I have the same situation I’m the only one working and he just sits and drinks beer and snores on the couch. I’m just sick and tired too if it all it’s just me and my son that is 20 yrs old which has some devlopement issues, and my dogs I just want to leave!! But I can’t afford to leave!
I live with a macho man who thinks he is always right. Super friendly to all, will take off his shirt for a friend. This is why I married him. Now I realize he is better friend thn he is a husband or father. 90% time I hate him, my daughter loves him. Its so hard, but i am much happier person and mother when he is not around. Divorse is not an option right now, I just wished it was easier. ?
I truly wonder if I can continue to live under the same roof but live separate lives…. it’s hurtful!!

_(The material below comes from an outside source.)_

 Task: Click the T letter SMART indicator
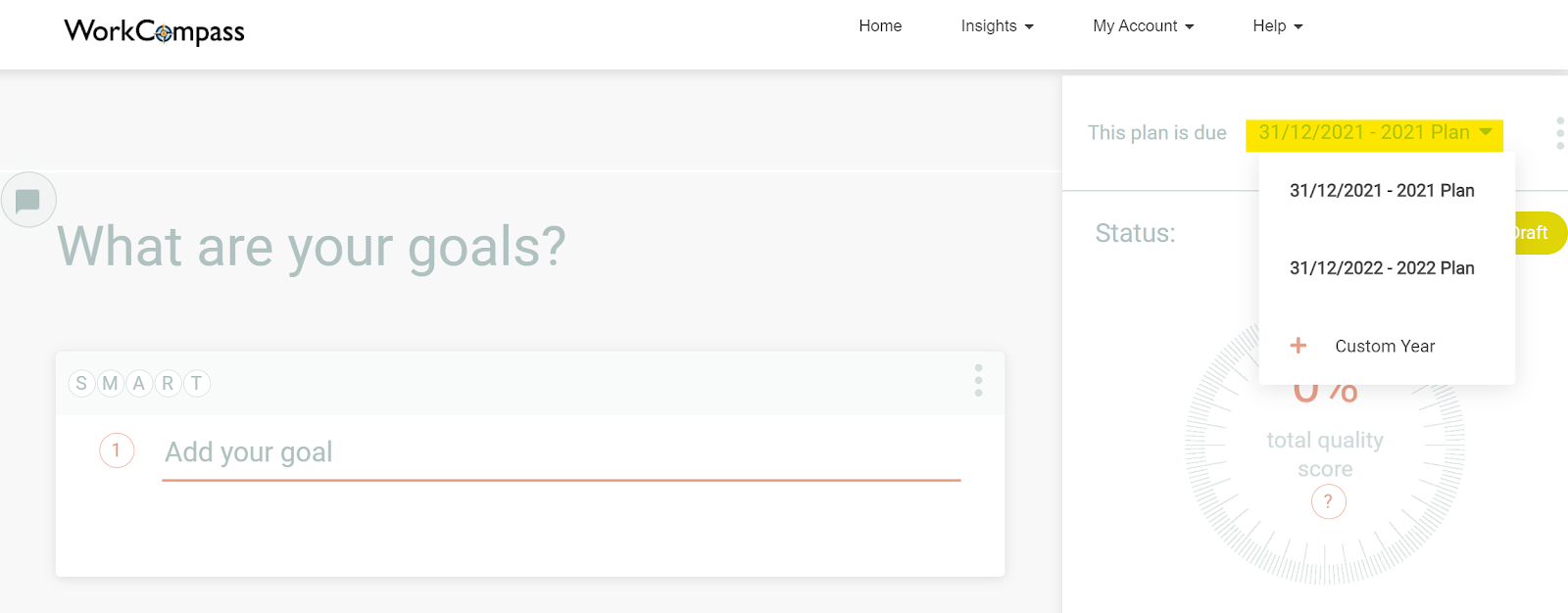click(x=196, y=384)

I’m 45 years old and this is the second marriage with an alcoholic husband this time. I am a well-educated woman. We decided to have children at a very late age. We have three toddlers. He got a DUI last Wednesday, and while financially burdened by his decisions and other factors, I am now searching for a job frantically and trying to make ends meet. I am a student with a master’s background in finance and have been a stay-at-home mom for 3 years. My career ended with the birth of our twins because of my Advanced age and inability to find daycare for 3 young children. Now I am finding that it is difficult to find a job. I am highly marketable and have potential for a great salary. However my husband his alcoholic issues, received a DUI and is now in jail. Since I am a stay-at-home mom due to the circumstance of having a difficulty in finding childcare for 3 children under the age of 4, I am desperate to find work and daycare. I am not quite sure I am willing to go through reconciliation and make this work. If anyone has experience in this area, please email me. Jenbrown 8214@ gmail.com
I’ve been married for 9 years. 4.5 years ago I discovered my husband was cheating on me. I was devastated! He said he stopped but I caught him again and again and again and again and again and all of those he denied he lied and lied and lied and lied! We are both active in Church choir and praise team! how could he do such a thing? Three days ago I found out again that he’s been with this girl who is 30 years his junior!! since that day, he’s been sleeping in the guest room(I didn’t ask him to) We haven’t had sex for over a year now. I’ve been faithful to him since I said yes to him 10 years ago. I’m beyond devastated, I’ve been haunted with thoughts of him with her everyday! I try to love him back and he loves me back in return but it hurts so much! its just so painful and last night I screammmmmmmmmed so hard and loud I felt the evil one got control of me…………… I honestly can’t afford to live on my own..I used to live on my own but spent the last $7,000 of my savings on my marriage to him…I have no money on my own….I work at a homebased daycare with 10 kids with no assistant and everyday is a hard day although its such a rewarding job as kids are so innocent and they love you unconditionally. I love every kid like they’re my kids but cry at home because it’s impossible to give them the attention that they need..hopefully and prayerfully my boss will get an assistant teacher soon or she might just close the daycare down…sorry I side tracked …. I think looks like my hubby and l will take a day at a time…..please help me….why did I even marry this man why God why God? I prayed fervantly for this marriage for 8 years and this happens?